OBJECTIVE Patients with rheumatoid arthritis (RA) develop autoantibodies against a spectrum of antigens, but the clinical significance of these autoantibodies is unclear. Using a phenome-wide association study (PheWAS) approach, we examined the association between autoantibodies and clinical subphenotypes of RA. METHODS This study was conducted in a cohort of RA patients identified from the electronic medical records (EMRs) of 2 tertiary care centers. Using a published multiplex bead assay, we measured 36 autoantibodies targeting epitopes implicated in RA. We extracted all International Classification of Diseases, Ninth Revision (ICD-9) codes for each subject and grouped them into disease categories (PheWAS codes), using a published method.
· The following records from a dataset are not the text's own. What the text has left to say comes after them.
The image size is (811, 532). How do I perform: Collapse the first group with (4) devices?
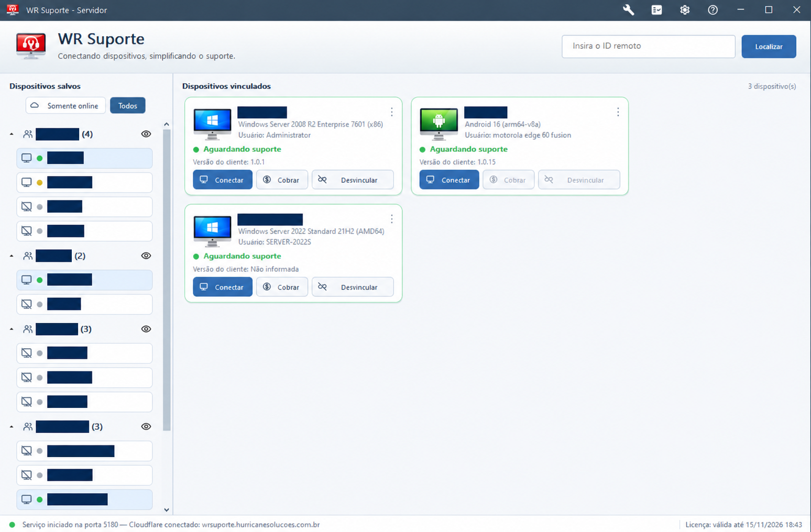tap(12, 135)

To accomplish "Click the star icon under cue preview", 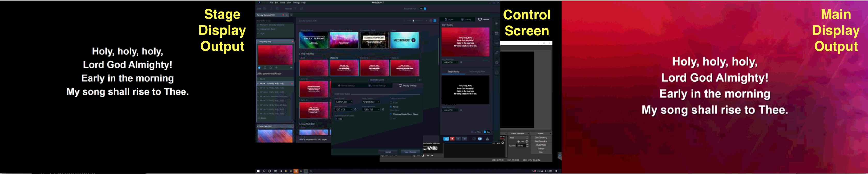I will (271, 68).
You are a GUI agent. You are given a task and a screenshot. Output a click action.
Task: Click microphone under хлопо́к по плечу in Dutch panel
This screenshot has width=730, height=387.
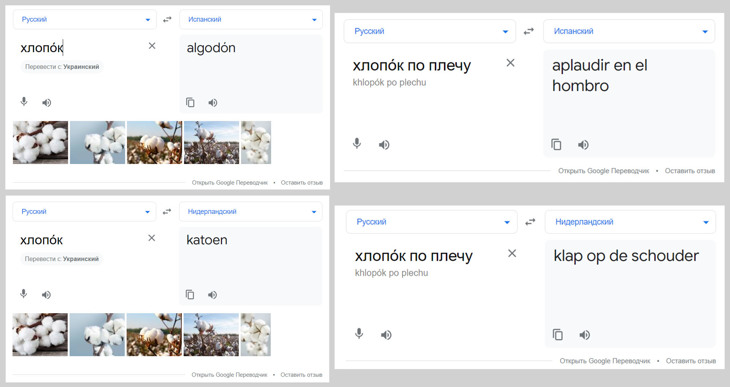pos(359,334)
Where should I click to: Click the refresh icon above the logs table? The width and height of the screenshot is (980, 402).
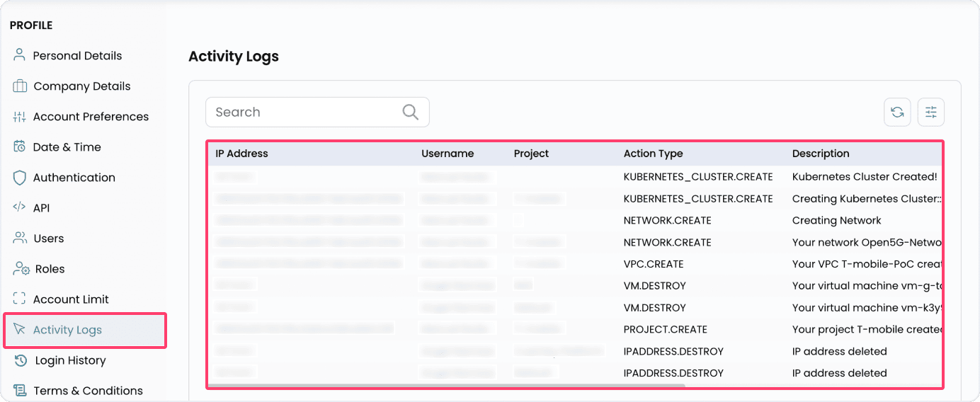coord(897,112)
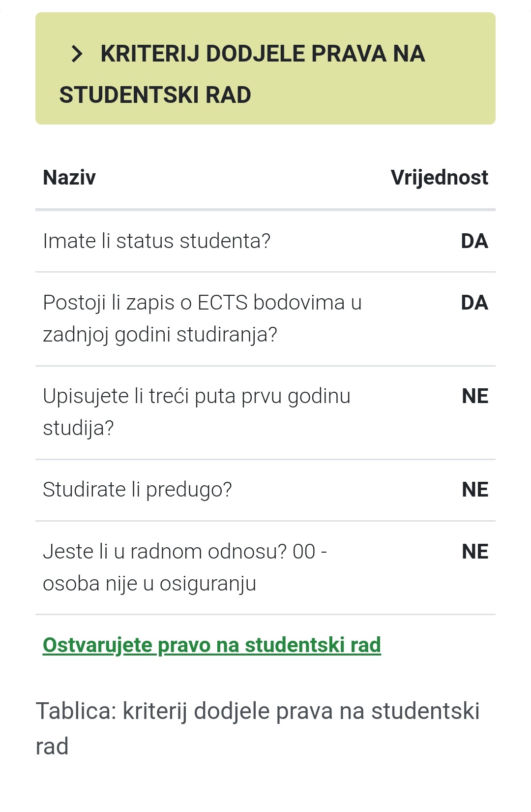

We tested for the association of each autoantibody (grouped by the targeted protein) with PheWAS codes. To determine significant associations (at a false discovery rate [FDR] of ≤0.1), we reviewed the medical records of 50 patients with each PheWAS code to determine positive predictive values (PPVs). RESULTS We studied 1,006 RA patients; the mean ± SD age of the patients was 61.0 ± 12.9 years, and 79.0% were female. A total of 3,568 unique ICD-9 codes were grouped into 625 PheWAS codes; the 206 PheWAS codes with a prevalence of ≥3% were studied. Using the PheWAS method, we identified 24 significant associations of autoantibodies to epitopes at an FDR of ≤0.1. The associations that were strongest and had the highest PPV for the PheWAS code were autoantibodies against fibronectin and obesity (P = 6.1 × 10-4 , PPV 100%), and that between fibrinogen and pneumonopathy (P = 2.7 × 10-4 , PPV 96%). Pneumonopathy codes included diagnoses for cryptogenic organizing pneumonia and obliterative bronchiolitis. CONCLUSION We demonstrated application of a bioinformatics method, the PheWAS, to screen for the clinical significance of RA-related autoantibodies. Using the PheWAS approach, we identified potentially significant links between variations in the levels of autoantibodies and comorbidities of interest in RA.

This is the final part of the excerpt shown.